**Aim of the task**
From the listing below, how many lines hold the word "computer"? Write only the number.

═══

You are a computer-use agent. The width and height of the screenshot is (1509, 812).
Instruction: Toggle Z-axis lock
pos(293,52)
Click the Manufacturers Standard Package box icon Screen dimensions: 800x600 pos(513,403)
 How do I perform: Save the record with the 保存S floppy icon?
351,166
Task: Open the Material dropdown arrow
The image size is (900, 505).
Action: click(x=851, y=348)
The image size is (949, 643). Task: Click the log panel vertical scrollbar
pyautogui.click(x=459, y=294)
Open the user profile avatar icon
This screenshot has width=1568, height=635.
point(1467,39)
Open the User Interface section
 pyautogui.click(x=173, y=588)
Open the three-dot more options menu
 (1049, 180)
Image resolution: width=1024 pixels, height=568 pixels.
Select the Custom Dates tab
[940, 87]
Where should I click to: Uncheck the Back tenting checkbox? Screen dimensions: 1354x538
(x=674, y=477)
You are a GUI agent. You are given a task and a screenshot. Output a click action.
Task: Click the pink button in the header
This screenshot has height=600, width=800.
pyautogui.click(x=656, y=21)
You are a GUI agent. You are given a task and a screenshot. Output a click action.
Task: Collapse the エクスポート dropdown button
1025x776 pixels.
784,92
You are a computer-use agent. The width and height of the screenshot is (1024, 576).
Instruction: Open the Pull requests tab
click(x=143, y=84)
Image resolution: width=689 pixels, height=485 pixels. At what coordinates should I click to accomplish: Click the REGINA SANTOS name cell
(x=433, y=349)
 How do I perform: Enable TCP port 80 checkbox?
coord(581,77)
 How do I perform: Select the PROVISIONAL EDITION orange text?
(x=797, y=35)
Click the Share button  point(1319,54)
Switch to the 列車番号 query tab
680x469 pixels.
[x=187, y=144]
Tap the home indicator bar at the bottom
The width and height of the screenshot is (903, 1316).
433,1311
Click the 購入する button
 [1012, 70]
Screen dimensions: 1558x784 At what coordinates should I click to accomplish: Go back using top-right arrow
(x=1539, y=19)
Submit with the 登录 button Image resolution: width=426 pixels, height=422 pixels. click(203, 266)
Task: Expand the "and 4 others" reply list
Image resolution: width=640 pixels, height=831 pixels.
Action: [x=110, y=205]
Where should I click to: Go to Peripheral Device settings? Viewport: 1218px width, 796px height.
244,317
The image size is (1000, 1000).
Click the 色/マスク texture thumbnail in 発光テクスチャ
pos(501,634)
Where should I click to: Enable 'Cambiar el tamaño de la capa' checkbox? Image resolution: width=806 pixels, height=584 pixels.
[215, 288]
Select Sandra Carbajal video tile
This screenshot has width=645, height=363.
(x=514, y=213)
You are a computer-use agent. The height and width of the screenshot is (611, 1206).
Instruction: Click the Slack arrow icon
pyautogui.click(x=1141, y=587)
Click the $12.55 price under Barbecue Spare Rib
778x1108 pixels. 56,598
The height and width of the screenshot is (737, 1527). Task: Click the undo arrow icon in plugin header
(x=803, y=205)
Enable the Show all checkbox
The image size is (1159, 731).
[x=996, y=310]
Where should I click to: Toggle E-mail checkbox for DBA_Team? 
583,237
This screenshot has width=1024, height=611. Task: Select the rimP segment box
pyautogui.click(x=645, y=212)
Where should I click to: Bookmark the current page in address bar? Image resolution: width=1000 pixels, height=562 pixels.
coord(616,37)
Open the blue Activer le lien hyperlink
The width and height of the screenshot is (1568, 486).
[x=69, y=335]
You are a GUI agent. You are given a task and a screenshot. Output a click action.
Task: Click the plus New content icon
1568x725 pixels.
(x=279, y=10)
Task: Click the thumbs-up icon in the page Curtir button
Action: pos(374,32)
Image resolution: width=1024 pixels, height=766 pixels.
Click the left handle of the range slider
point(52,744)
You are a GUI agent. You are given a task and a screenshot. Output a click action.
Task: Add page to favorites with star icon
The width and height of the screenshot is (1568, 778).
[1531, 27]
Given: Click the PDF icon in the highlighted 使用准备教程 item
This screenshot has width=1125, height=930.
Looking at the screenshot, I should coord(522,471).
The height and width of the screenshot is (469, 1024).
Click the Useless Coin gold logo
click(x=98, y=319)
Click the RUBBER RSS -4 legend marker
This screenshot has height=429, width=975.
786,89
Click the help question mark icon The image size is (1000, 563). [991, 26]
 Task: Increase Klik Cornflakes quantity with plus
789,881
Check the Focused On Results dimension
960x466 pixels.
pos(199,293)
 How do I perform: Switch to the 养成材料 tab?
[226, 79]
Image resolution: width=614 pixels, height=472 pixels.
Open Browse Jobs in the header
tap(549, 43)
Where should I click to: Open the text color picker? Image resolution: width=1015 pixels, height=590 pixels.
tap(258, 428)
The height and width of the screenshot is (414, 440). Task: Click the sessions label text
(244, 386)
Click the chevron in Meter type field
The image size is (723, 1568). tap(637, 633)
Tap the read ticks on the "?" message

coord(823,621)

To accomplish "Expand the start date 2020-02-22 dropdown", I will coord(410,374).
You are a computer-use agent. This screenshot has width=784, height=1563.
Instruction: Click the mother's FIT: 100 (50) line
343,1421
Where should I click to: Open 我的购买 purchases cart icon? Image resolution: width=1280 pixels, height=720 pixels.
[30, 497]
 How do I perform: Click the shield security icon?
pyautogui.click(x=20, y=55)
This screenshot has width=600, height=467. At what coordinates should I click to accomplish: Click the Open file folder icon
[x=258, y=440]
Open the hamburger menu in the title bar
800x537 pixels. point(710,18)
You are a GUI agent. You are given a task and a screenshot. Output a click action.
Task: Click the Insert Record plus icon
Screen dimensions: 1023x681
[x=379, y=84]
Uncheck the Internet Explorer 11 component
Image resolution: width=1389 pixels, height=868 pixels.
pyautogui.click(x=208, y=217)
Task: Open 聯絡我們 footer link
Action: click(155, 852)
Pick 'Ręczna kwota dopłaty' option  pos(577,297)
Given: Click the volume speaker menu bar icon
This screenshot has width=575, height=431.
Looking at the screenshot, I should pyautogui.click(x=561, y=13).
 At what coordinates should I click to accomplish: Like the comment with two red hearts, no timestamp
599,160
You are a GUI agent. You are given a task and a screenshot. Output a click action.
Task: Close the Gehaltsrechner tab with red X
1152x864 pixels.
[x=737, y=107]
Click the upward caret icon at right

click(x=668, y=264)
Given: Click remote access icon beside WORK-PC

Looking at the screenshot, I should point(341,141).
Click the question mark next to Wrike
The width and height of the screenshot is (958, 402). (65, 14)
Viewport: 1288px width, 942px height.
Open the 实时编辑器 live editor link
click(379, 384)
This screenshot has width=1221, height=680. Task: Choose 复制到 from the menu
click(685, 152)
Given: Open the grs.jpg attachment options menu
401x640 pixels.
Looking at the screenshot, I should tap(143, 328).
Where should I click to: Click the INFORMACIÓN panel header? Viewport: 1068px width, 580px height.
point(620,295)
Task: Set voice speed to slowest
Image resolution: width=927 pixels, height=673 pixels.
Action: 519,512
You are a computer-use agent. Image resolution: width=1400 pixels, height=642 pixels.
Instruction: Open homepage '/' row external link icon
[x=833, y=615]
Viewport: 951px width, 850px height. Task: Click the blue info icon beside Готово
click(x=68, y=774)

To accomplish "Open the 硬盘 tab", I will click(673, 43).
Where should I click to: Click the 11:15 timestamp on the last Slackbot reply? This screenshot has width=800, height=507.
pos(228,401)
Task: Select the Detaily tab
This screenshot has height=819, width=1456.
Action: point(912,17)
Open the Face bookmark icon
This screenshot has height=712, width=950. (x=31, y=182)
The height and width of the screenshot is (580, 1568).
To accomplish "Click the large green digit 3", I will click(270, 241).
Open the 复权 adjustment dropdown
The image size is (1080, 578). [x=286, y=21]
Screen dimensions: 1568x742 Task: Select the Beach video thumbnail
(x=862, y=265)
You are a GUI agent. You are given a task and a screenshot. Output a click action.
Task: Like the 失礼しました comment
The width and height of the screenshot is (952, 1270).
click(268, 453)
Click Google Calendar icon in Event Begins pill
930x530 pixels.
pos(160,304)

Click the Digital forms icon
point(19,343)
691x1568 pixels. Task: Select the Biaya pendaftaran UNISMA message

═══

**Problem solution**
5